A construction manager, such as Triangle, serves as an owners’ representative during the process. First, the construction manager performs an on-site, in-depth facility assessment by carefully reviewing the district’s existing buildings for systems, quality and condition. Using the assessment, along with interviews with stakeholders, the construction manager identifies facility concerns and opportunities to align with the district’s needs, goals and vision.
“An experienced K-12 construction manager and architect are worth their weight in gold, because they understand the process of going through the Application for Preliminary Qualification of Bonds,” said Mitch Watt, Triangle Senior Vice President and Principal.
“There are so many steps with specific messaging, documentation and the application process to get the bond through the state treasury and on a ballot. There is a need for a professional team to support and help along the way.”
Triangle has helped more than 40 districts successfully pass bonds for a total of more than $1 billion.
Watt attributes Triangle's success to its development of community-specific bond campaign strategies.
“Each school is unique, which is why our project team immerses itself in the community, knowing the people and the facilities like the back of our hand,” he said. “As a result, we can validate the solution with facts and figures and be good stewards of the taxpayers' money.
“Plus, after more than 45 years “of campaigns, we know which campaign strategies will bear the largest fruit.”
FINE ARTS CENTER CHANGES DISTRICT’S TRAJECTORY
Former Jenison Superintendent Tom TenBrink partnered with Triangle to change the trajectory of the shrinking district.
“We were a school district that, unfortunately, was losing students, and our base just wasn’t as solid as it should be,” he said. “In the past, families bought homes in Jenison, watched their children graduate from Jenison, go to college and, eventually, would sell their homes to young families with school age children. This changed during the recession.”
To help grow the district, TenBrink opened Jenison to School of Choice and, in 2011, proposed a $25 million bond to build a fine arts center and make other district improvements.
“Our fine arts programing began to really grow when I arrived in 1987. It was something that became very special to our district,” he said. “We had state marching band championships, we got some high-end award-winning directors, but all of our concerts had to be held in area churches, because our school facilities weren’t equipped for the level of quality performances we were now providing.”

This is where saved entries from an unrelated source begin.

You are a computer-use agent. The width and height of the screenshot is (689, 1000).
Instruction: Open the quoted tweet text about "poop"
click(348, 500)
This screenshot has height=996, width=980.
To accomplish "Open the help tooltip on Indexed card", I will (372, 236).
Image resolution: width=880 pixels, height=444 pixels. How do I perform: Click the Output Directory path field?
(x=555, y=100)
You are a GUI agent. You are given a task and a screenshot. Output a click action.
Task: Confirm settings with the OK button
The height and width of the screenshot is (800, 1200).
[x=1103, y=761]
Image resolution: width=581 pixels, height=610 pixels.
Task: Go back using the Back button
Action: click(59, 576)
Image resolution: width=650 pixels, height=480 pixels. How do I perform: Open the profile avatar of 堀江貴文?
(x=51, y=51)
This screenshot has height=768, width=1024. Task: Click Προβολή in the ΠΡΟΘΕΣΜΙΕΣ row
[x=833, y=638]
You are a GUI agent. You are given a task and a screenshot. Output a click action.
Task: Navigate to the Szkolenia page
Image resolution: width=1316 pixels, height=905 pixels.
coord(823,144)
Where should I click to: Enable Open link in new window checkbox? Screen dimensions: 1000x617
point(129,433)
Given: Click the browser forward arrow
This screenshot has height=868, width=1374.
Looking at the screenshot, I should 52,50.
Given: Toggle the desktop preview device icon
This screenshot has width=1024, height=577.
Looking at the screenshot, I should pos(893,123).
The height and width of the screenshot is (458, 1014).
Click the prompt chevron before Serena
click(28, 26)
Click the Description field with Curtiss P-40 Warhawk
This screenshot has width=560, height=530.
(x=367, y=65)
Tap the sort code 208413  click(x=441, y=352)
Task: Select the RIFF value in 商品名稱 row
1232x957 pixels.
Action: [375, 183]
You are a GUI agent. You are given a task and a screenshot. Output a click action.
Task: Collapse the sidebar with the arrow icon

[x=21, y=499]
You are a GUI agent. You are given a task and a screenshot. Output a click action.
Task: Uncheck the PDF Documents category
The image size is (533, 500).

He knew the key to keeping families in the district and encouraging others to move into it was proving the community valued the fine arts.
How? By building a beautiful state-of-the-art fine arts center.
“I was certain the Fine Arts Center would put Jenison back on the map,” TenBrink said. “At that time, our community had a lot of empty storefronts. So, as I was talking to business leaders, I told them, ‘Trust me, if you support this bond, I promise this will turn your business around and fill the empty stores. We will be back on the map.’”
The bond passed, and TenBrink kept his promise.
TenBrink believes the Fine Arts Center is directly correlated to a rise in enrollment from 4,800 to 5,500 students.
“People wanted to move to Jenison,” he said. “Even today, good luck finding a home in Jenison.”
He’s right. Jenison is the fourth-ranked community for the sale of homes in the country.
“We had some good facilities before the fine arts center, but it took the fine arts center to say we value the fine arts,” TenBrink said. “It changed our entire district and community.”